命蓮寺の中で、来年も楽しくいられますように。

あと、もうひとつ、大冒険をしなきゃね。
「好きだ」って言うんだ。

これからまったりと、年明けまでを、
皆で将棋やかるたをやりながら過ごすんだろうな。

何て幸せな時間。

何て平和な時間。

さあ、何人勝ち抜けるかな。

そうだ、みかんを物置から用意しなきゃ。

ナズーリンも誘って、後で一緒に行こう。

ああ、楽しくなってきた。はやく残ったご飯を掻き込まなきゃ。

そう思って、茶碗を取ったその瞬間だった。


「そういえば、今年のくじを忘れていました!」

パンと手を打って聖さんが立ち上がると、
いそいそと台所の方に向かっていった。

俺以外の全員に、固唾を呑む気配。

それが伝わってきて、一瞬怖気だった。

聖さんが抱えた、大き目の箱。
それは、全てを物語っていた。

ただ、自分にはピンと来なかったが、
どのくらい恐ろしいのか位はわかった。


聖さんはかわいらしく、花が咲いたように、にこっと笑った。

「さて・・・今年の除夜の鐘は、誰が撞くんでしょうかね?」


・・・ああ。ここ、寺だったんだね・・・。




全員がじゃんけんをして、順番を決める。

なぜか、十二人でやったら一発で一人負けした。
だから、結局一番になった。なんだこの不運。


まあいい・・・これで、悪い運は全て逃げたはずだ。

おまけに、最初という事は、いきなり十二分の一を引かなければ、
あとは安心して誰が引くかを見ていられる最高のポジションだ。
そもそも、十二分の一とは、約8%である。

8%といえば、そうそう引くものじゃない。
四十人クラスで委員が五人選ばれるような物だ。

・・・ただ、ひとつ気になること。

十二人のじゃんけんで一回で一人負けする確率ってさ、
0.0000002%くらいなんだよね・・・。

いや、その分の悪運をここで消費したんだ。

いける。


「さあ、リアさんからお願いしますね?」

最後に引くことになった寅丸さんが抽選箱を持つ。
そして、俺に促した。


笑顔で、箱に手を突っ込み、ボールをつかむ。

そして、笑顔で引き抜く!



・・・手に握り締められた、赤いボール。

そっか、はずれは白なんだな。


・・・。


「ええい!拍手をやめんか!!」


後ろから聞こえてくる拍手喝采

神様、一体俺は前世で何をやらかしたんでしょうか。
盗みでしょうか、下着泥棒でしょうか。

いいえ、人殺しかもしれません。
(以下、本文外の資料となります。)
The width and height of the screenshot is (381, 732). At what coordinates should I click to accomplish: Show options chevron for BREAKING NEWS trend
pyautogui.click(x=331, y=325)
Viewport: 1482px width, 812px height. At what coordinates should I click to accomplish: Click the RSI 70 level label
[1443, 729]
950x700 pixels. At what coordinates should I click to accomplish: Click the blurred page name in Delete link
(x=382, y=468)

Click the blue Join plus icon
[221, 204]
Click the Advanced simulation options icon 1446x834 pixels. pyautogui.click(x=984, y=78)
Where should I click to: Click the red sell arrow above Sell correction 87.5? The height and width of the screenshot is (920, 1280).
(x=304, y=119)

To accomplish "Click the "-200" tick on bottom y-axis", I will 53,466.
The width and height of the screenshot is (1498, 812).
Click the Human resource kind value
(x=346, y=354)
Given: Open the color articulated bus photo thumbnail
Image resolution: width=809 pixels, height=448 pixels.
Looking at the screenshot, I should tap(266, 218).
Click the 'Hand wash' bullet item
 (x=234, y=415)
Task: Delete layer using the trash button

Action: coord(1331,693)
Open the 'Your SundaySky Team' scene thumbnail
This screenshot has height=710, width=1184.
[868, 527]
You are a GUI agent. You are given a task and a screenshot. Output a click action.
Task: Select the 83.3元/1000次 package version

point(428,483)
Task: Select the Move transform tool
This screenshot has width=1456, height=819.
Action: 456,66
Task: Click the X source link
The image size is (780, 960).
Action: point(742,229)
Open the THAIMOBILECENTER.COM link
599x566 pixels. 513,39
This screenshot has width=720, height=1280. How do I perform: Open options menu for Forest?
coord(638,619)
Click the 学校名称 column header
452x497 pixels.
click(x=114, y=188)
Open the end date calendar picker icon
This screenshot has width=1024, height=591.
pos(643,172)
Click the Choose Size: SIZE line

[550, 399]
とにかく前世の俺このやろう。






「この大きな鐘、こんなことにも使うんだね・・・。」
「いや、寺の鐘といえば除夜の鐘だと思うんだが・・・。」

ナズーリンに案内されて、大きな鐘の目の前にいる。


うう・・・一緒にみかん食べたかったのに。
一緒に将棋やカルタ、したかったのになあ・・・。


それにしても寒い。これを暖房器具なしで一晩中撞き続けるのか。

はっきり言って、身を刺すような寒さである。
雪は降っておらず、空にちりばめられたスパンコールのような星。

それが、また寒さを演出させるものだった。

ナズーリン、これをどうすればいいの?」

俺が尋ねると、ナズーリンは頬に指を当て、笑顔で答えた。

「日ごろのいら立ちを全て込め、全身全霊で叩くんだ。」
「あの、そんな煩悩まみれの撞き方でいいんですか?」

寺の者が笑顔でそんな事を言うとは。世も末である。

「ちょっと手本を見せてやろう。」

ナズーリンが鐘を撞く棒、橦木に駆け寄った。
そして、彼女は棒を握り締めて、大きく口を開いた。

「守矢神社など、消えてしまえ!!」

言うが早いか、撞くのが早いか。


・・・ああ、ナズーリンもいっぱいストレスあるのね。

しかも、俺は何とか聞き取れたが、言うのと同時に撞くとは。
気が小さいところが、少しかわいかった。

それにしても、思ったよりも音が大きくない。
妖怪化の影響なのかもしれないけれども。


「・・・こうだ。」

「そっか、ありがとう。」

はあはあと息をせききらせて、笑顔で言う彼女はシュールだった。
多分、聞こえていないと思っているんだろうなあ。

「まあ、気持ちが乗ったら撞いてくれ。
 最終的に百回ほどになればいいんだ。」

「うん・・・がんばるよ。」

たぶん、今までに聞いたどの除夜の鐘より酷い説明を聞いた。
除夜の鐘が高校の掃除のノリだったとは誰が想像しただろうか。

恐らく八つほど、翌年に煩悩は持ち越されるのだろう。
さすがは妖怪寺。

「では、私は広間に戻っているから、何かあったら呼んでくれ。」

「・・・うん。」


まあ、そうだよね。
ちょっとでも期待した俺が馬鹿だったよ。

向こうはなんとも思っていない。
迷惑な居候の延長だろう。

こんな寒い日に一緒に居るなんて、ありえないことなんだから。
やり方を教えてくれるだけでも、感謝しなくちゃね。



彼女の揺れる尻尾を見送りながら、俺は鐘の前に立った。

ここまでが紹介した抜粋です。